TEXT FOR ANALYSIS
_ _ _ _ _

Nothing is more important than our health, isn’t it? Sad to see that around 24 million Americans are now set to lose the health insurance they gained through Obamacare. And if you have a pre-existing condition, getting insurance will probably be as difficult as it was prior to Obamacare.
While President Donald Trump is busy dismantling the legacy of Barack Obama, and hurting millions of innocent Americans in the process, California is looking at greater independence. In fact, that U.S. state is planning to implement a single-payer healthcare system, not unlike the one we have in Canada. In devising its own plan, California studied the Canadian system in great detail.
But if California’s plan materializes, Canadians will have every right to get green with envy, for the plan is supposed to cover all medical care, including inpatient, outpatient, emergency care, dental, vision, mental health and nursing home care.
Where does that leave Canadians, who are so proud of their system?

_ _ _ _ _

SUPPLIED ENTRIES
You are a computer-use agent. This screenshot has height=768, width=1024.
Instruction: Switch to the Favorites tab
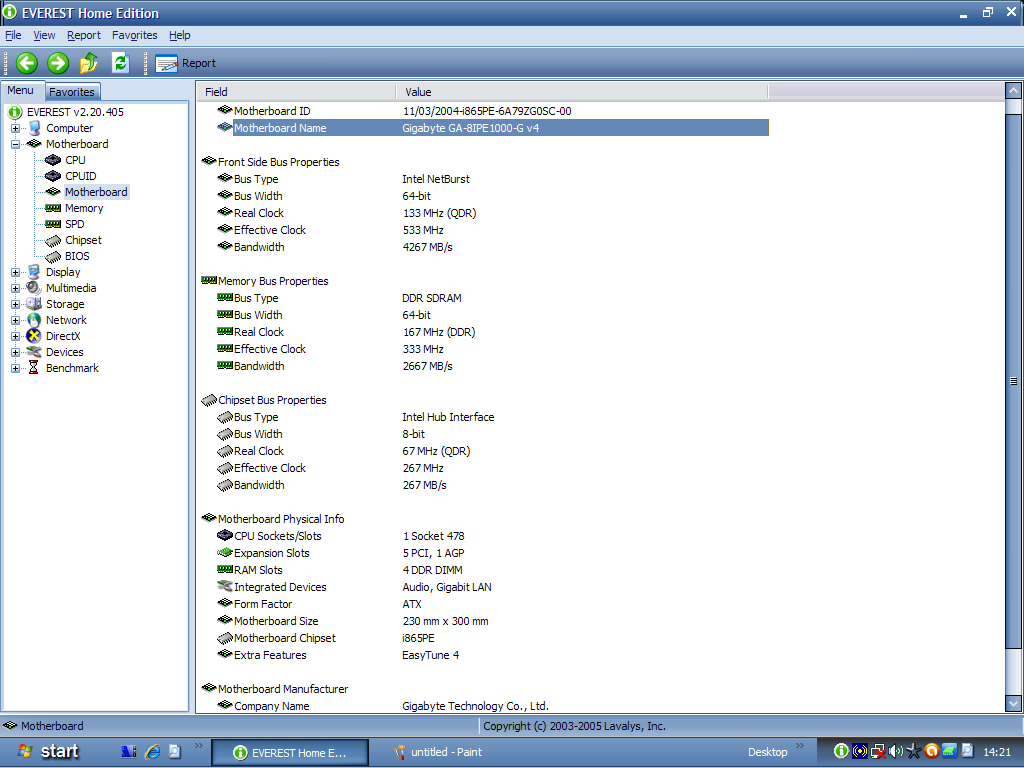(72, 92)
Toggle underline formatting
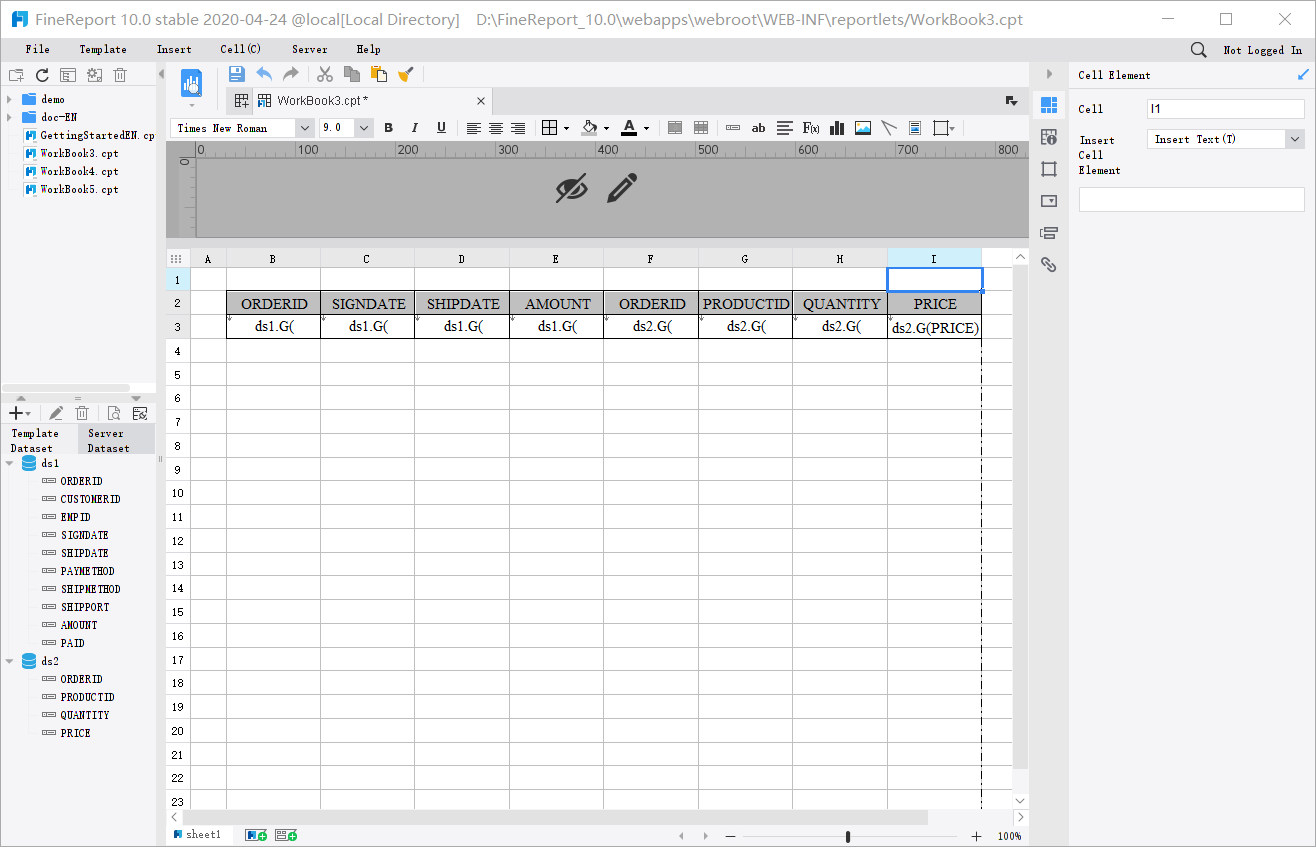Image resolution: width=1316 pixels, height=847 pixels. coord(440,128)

_ _ _ _ _

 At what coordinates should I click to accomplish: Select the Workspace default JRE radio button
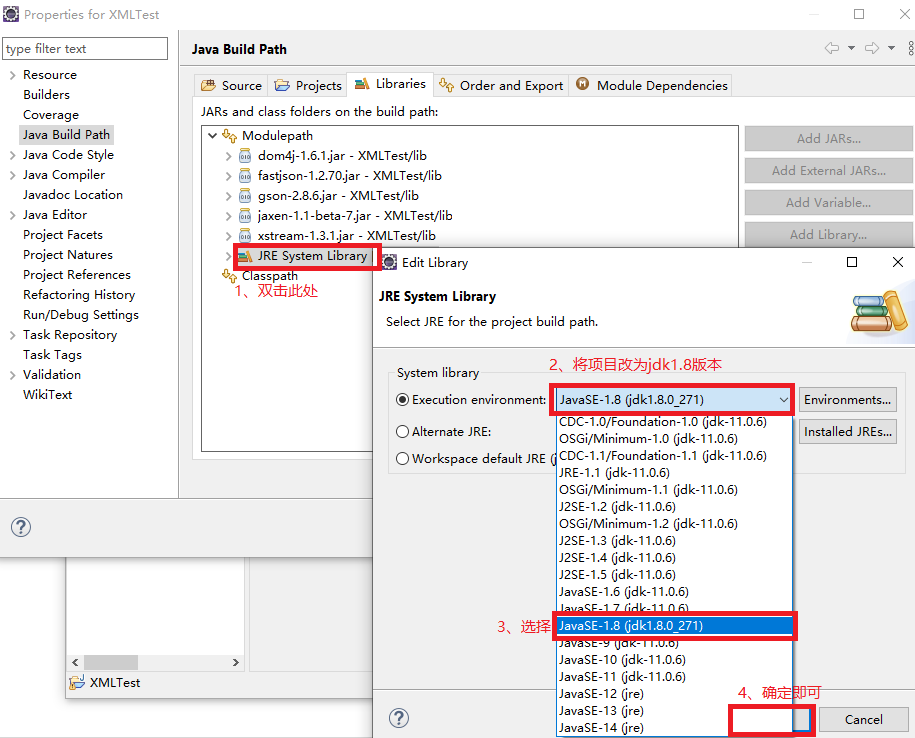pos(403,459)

_ _ _ _ _

TASK DETAILS
Can you retype everything from "While President Donald" down to "in great detail." in the text on California's single-payer healthcare plan?

SOLUTION FOR THIS EXERCISE
While President Donald Trump is busy dismantling the legacy of Barack Obama, and hurting millions of innocent Americans in the process, California is looking at greater independence. In fact, that U.S. state is planning to implement a single-payer healthcare system, not unlike the one we have in Canada. In devising its own plan, California studied the Canadian system in great detail.